--- Document section Enclosed Below ---

- Directed by: Harald Vock
- Written by: Kurt Nachmann
- Produced by: Günther Eulau Karl Spiehs
- Starring: Roy Black Helga Anders Peter Weck
- Cinematography: Kurt Junek
- Edited by: Traude Krappl-Maass
- Music by: Werner Twardy
- Production companies: Divina-Film Lisa Film
- Distributed by: Gloria Film
- Release date: 22 July 1969;
- Running time: 85 minutes
- Country: West Germany
- Language: German

= Our Doctor Is the Best =

Our Doctor is the Best (Unser Doktor ist der Beste) is a 1969 West German comedy film directed by Harald Vock and starring Roy Black, Helga Anders and Peter Weck.

The film's sets were designed by the art director Karl Schneider.

==Plot==

Young doctor Leonhard Somner, who just finished his degree starts an internship in the private hospital of its chief Professor Jansen. Initially, he is mistaken by Nurse Lonie as a repairman requested to repair the hospital's chief's private bathroom and ends up being late for his first day in work. The hospital chief is not impressed as he already has some prejudices against Dr. Somner, who unknowingly received help by a friend to secure the internship. The strict head nurse also tries to confuse him with his first diagnosis of little Wilma in the children's ward, but soon realises that Leonhard is quite knowledgeable in his field. Widowed car seller Waldemar Kosel sustains a concussion while demonstrating a car to the said Dr. Somner ends up in the same hospital. Meanwhile his underage daughter Monika has the time of her life, being home alone and with her friend Hotte they play all kinds of pranks on the ever unpopular choleric study councillor Zackgiebel, who lives in the same building as the kids.

--- End of Enclosed Document section ---
--- Given entries Enclosed Below ---

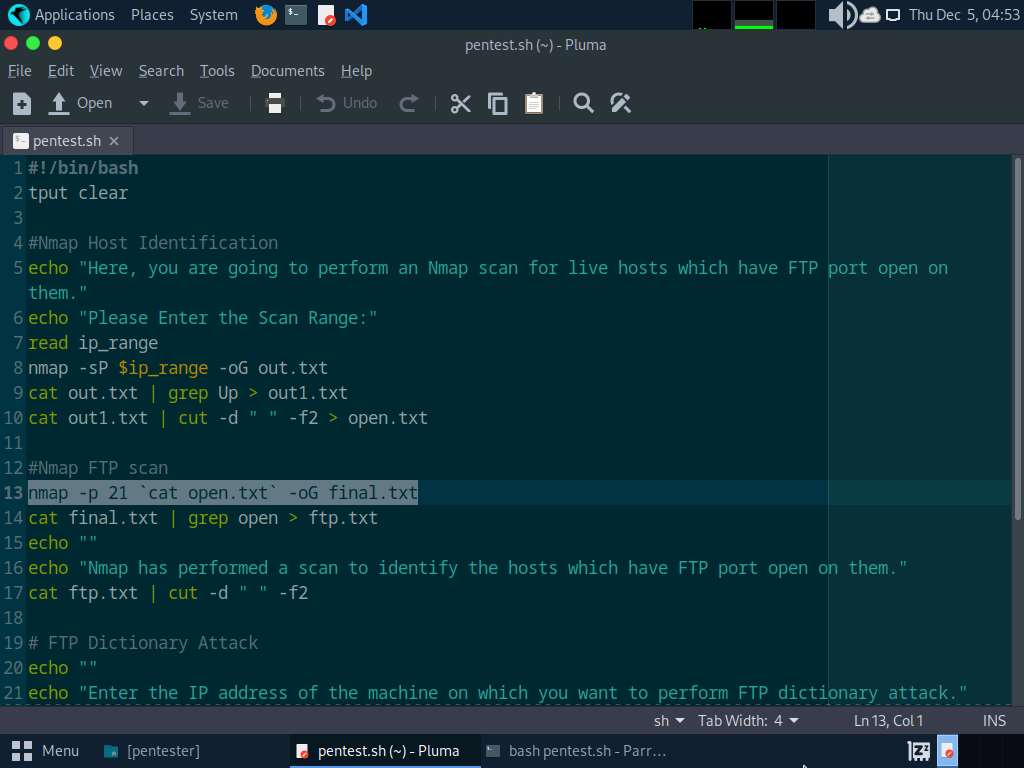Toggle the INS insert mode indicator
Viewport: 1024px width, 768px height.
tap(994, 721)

--- End of Enclosed Given entries ---
--- Given entries Enclosed Below ---

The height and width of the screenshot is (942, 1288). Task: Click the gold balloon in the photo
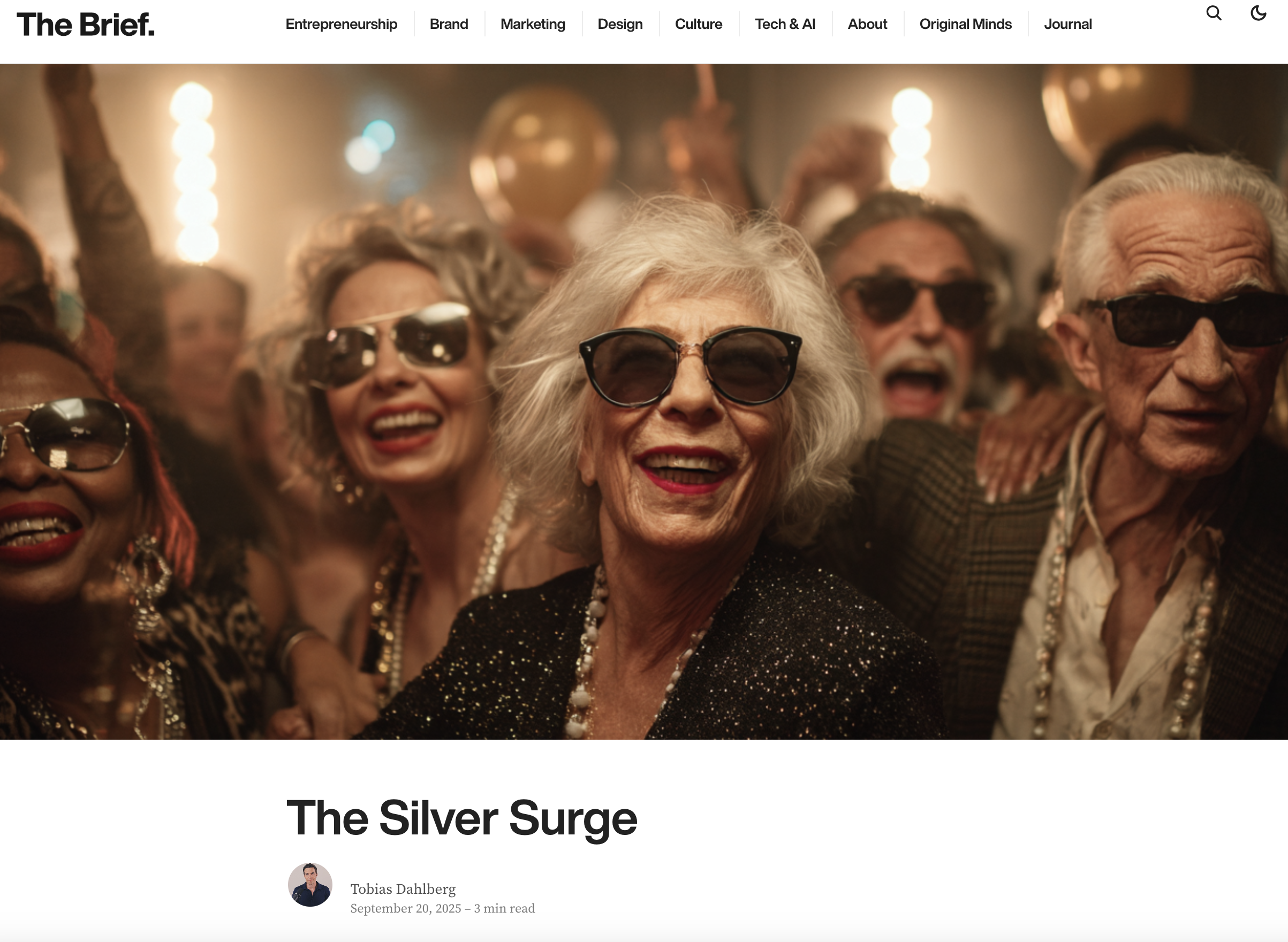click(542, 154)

--- End of Enclosed Given entries ---
--- Given entries Enclosed Below ---

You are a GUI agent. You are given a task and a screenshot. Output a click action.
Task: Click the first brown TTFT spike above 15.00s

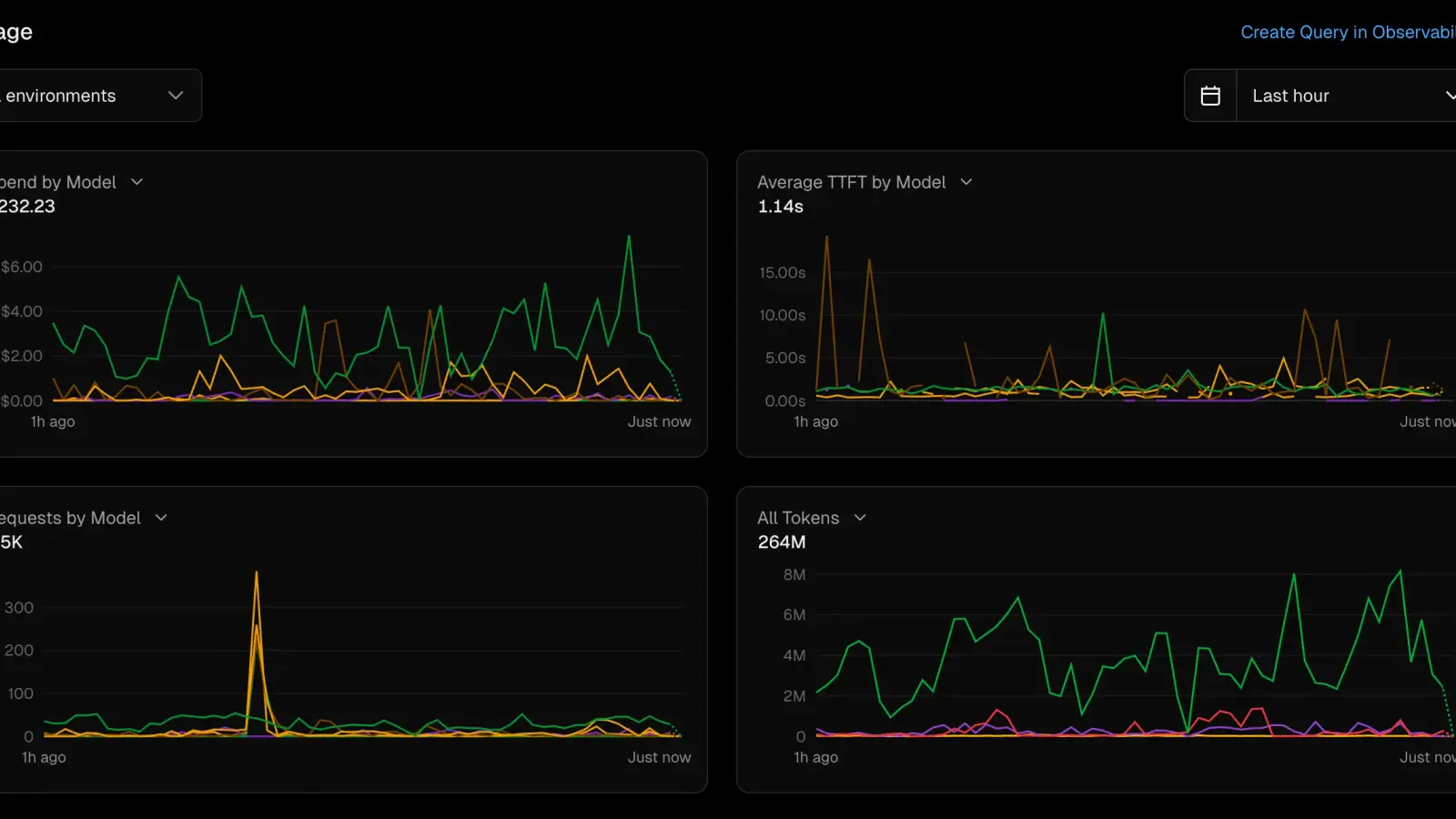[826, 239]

--- End of Enclosed Given entries ---

Task requirements:
1. According to the film article, who designed the film's sets?
2. Reproduce word for word the stretch of the film article from "Our Doctor is the Best (Unser" through "and Peter Weck.".
Rely only on the film article for what comes next.

Results in order:
1. The art director Karl Schneider.

2.
Our Doctor is the Best (Unser Doktor ist der Beste) is a 1969 West German comedy film directed by Harald Vock and starring Roy Black, Helga Anders and Peter Weck.